The term "self-care" seems to be a defining trend for millennial parents like me. I usually hear it used, though, applied to moms and referring to pedicures and girl's night out. While there is nothing wrong with those activities, and moms certainly deserve all the pampering they get, I think we might be missing the larger point of self-care and how to rejuvenate ourselves to be more present as parents.
What is self-care? As Dr. David S. Gruder explains, "self-care is far different from self-centeredness. It is also far more than merely good sleep, nutrition and exercise habits ... We cannot sustain our energy unless we are supporting our spiritual, our psychological, our physical and our energetic aspects of our whole being." Exactly what self-care looks like will be different for everyone, but in essence self-care is any activity that will help you:
- Renew physical and emotional energy
- Maintain an alert and resilient mind
- Create a rejuvenating environment
- Manage the logistics of life
Dr. Gruder also offers some great tips for self-care and explains that we care for ourselves on three levels. Inner self-care relates to personal adjustments we make to supervise our thinking and ensure that we are meeting basic physical needs for sleep and nutrition. Inner self-care helps avoid exhaustion, irritability, weight problems, chronic stress, addiction, and weakened immune system. He describes environmental self-care as creating home and work settings that rejuvenate and support well-being. That includes being deliberate about the people we spend time with, not just how we arrange the show pillows.
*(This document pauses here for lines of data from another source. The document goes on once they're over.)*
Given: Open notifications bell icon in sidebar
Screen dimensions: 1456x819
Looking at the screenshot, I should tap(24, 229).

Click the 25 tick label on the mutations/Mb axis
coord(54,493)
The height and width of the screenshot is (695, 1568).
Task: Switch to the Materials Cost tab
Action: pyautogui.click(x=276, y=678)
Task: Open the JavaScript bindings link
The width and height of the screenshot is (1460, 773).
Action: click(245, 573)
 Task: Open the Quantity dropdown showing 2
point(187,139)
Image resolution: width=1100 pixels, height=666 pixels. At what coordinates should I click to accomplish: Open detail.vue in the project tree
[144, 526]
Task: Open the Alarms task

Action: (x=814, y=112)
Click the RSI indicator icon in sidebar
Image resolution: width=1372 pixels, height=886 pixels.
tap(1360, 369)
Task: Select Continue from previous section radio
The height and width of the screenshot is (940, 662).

Lastly, logistical self-care relates to streamline and completing the most important tasks in our key roles and husbands, fathers, and employees.
Care for Your Basic Physical Health
- Get the quality sleep your body needs
- Prepare and eat nutritious foods
- Exercise regularly
Build in Relaxation
- Find pleasure
- Create something
- Just play
Take Time to Think
- Pray or meditate
- Define what you value
- Plan
While certainly not exhaustive, this is a useful checklist for me to make sure I have recharged myself so that I have enough to give.